Last week, the organization’s owner Robert Kraft made some interesting comments about the importance of this year’s selections, and the draft process in general.

“Really, the teams who draft well are the ones who will be consistently good,” Kraft told reporters last Wednesday. “I don’t feel like we’ve done the greatest job the last few years and I really hope and believe I’ve seen a different approach this year. In the end, it all comes down to what happens on the field and how people execute and you really don’t know how good a draft is for at least two years.”

The “two years” portion of his blunt, candid assessment of the team’s recent draft failures is particularly interesting, considering its 2019 selection of wide receiver N’Keal Harry. Through his first couple of years in Foxborough, the 23-year-old out of Arizona State has recorded 45 catches on 81 targets for 414 yards and four touchdowns. In comparison, A.J. Brown was selected after Harry and has made 122 catches for back-to-back 1000-yard seasons and 19 touchdowns.

Albert Breer of SI.com recently reported that Belichick ignored his personnel department in drafting Harry over Brown and Deebo Samuel, who were both considered better prospects by the team’s scouts.

FROM THE ARTICLE: Where most teams had draft meetings with their scouts in February and April, the Patriots would have theirs with scouts in December and February. And at that early point, it’s tough to set the board, with two and a half months of information still to come. So from there on, the scouts would just be gatherers, which frustrated plenty of them, and played into the exodus in the scouting department the last few years. It also, as some saw it, led to misses like N’Keal Harry in 2019. Harry killed his 30 visit that spring and had a college coach, Todd Graham, who was close to Belichick. In that end, without more input from scouts who preferred Deebo Samuel and A.J. Brown, the coach wound up leaning on his own experience with Harry, rather than the red flags his scouts planted, and lost a golden opportunity to fill a hole on his roster.

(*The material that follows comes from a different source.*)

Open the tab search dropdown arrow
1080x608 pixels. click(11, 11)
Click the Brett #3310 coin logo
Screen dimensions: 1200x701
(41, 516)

Belichick has been known to find some diamonds in the rough during the later rounds of the NFL Draft, but it’s hard not to recognize the team’s poor history of drafting and developing high-to-mid round players— particularly at wide receiver. Some of the receiver busts include Harry (who could still turn it around), Malcom Mitchell in 2016, Aaron Dobson and Josh Boyce in 2013, Taylor Price in 2010 and Chad Jackson in 2006.

There are two ways to interpret Kraft’s comments. The first is that he references a “different approach,” to indicate that Belichick is more open and receptive to hearing those in the building who are focused on scouting and drafting year-round.

With that being said, he could also have been reffering to the fact that New England’s former Vice President of Player Personnel Nick Caserio left for Houston in the offseason. It could also be true that after Kraft’s comments, Caserio could have been the one to tell the story of Belichick choosing to draft Harry in order to deflect any criticism away from himself.

Regardless of whether Kraft was calling out Belichick, Casiero or both, the Patriots’ need for a sure-fire pick at No. 15 in 2021 is crucial. Many experts and analysts think that New England may seek a quarterback (specifically Mac Jones) in this year’s draft, but with a deep wide receiver class available, maybe this is the year that they finally get it right at the position.